Investigators suspect Mercer may have been a student after they found a receipt for two books from the campus bookstore belonging to him.
On late Thursday, the Associated Press reported that Mercer owned three pistols, a rifle, and five additional magazines, citing a report from the Bureau of Alcohol, Tobacco, Firearms and Explosives.
Investigators have not made any conclusions as to Mercer’s motive for the shooting, however a blog linked to the gunman suggests he was tracking high-profile shootings such as the Sandy Hook Elementary School incident and the murder of journalists Alison Parker and Adam Ward by Vester Lee Flanagan, who shot both while they were taping an interview in Roanoke, Virginia.
A fatal shooting at an Oregon community college has left at least 13 people dead.
The suspected gunman was identified as a 20-year-old male, said Oregon Governor Kate Brown during a press conference at Umpqua Community College, the site of the shooting. No further details were released.

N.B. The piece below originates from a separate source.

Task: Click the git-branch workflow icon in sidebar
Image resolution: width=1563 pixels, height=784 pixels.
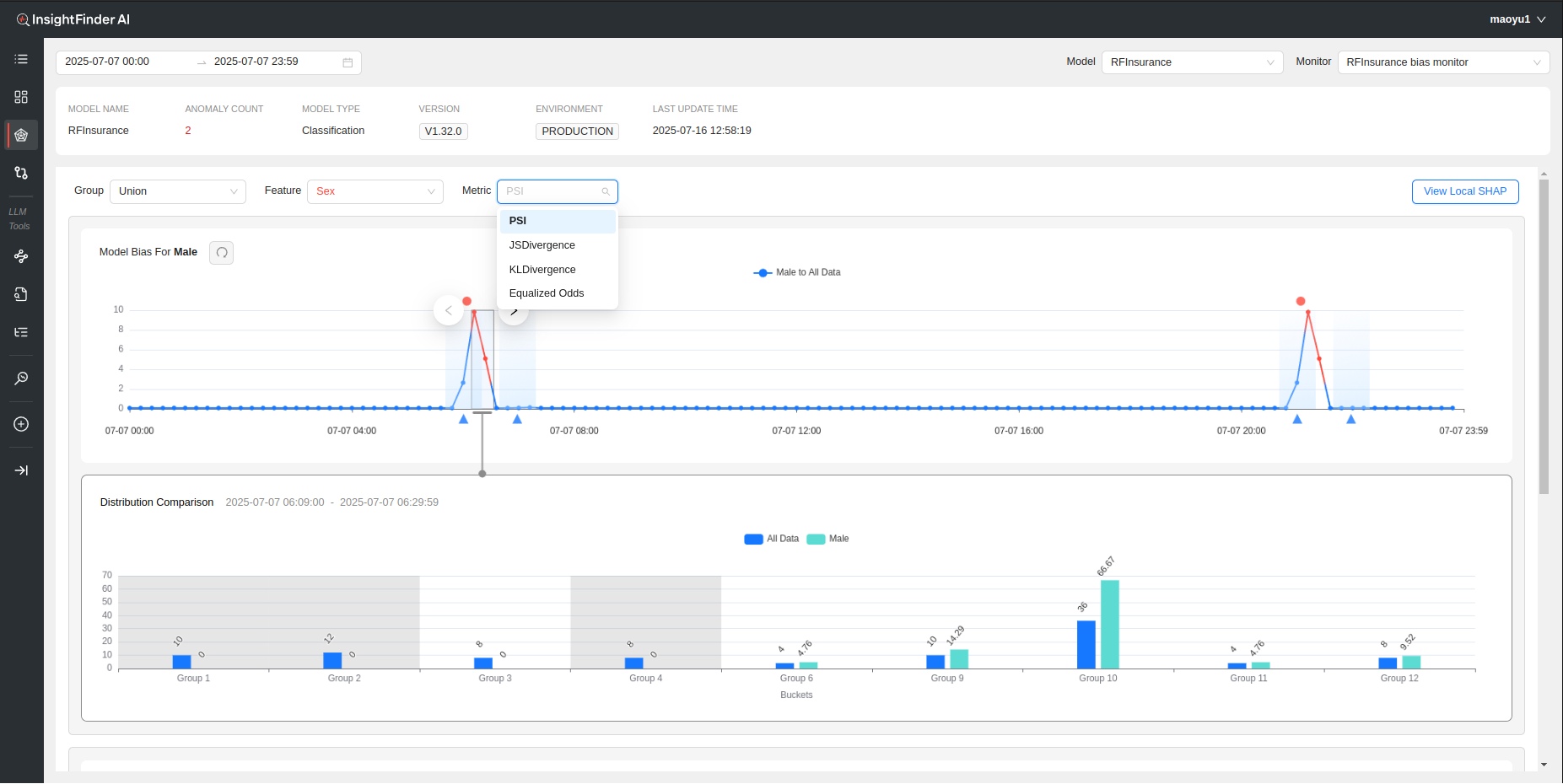Action: point(21,173)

Douglas County Sheriff Jon Hanlin later confirmed the gunman died in an exchange of gunfire with police.
This latest incident comes after the September shooting incident at Delta State University in Cleveland, Mississippi.
In the event of an active shooter near or on-campus on CSUN, campus police takes steps to first confirm any reported shooting incidents. Police services then communicate information and safety precautions to students, faculty and campus personnel through the university’s emergency broadcast system Blackboard Connect, according to CSUN Chief of Police Anne Glavin.
Blackboard Connect sends out information and details on response measures to emergencies using voice, email and text messages. Information is also relayed via screen alerts to campus computers connected to the CSUN server, according to the CSUN annual security report.
“The first message coming out would tell people to shelter in place, stay in place or leave a certain area,” said Glavin.
Evacuation measures, meanwhile, would take place according to the location and circumstances of the shooting. Glavin said it’s likely that the campus population will be told to stay in place and avoid the identified area of shooting.
Depending on the longevity of the shooting incident, emergency messages are relayed in about 20 minute intervals.
More details on specific safety measures to take in the event of an active shooting on campus can be found in the latest CSUN annual security report.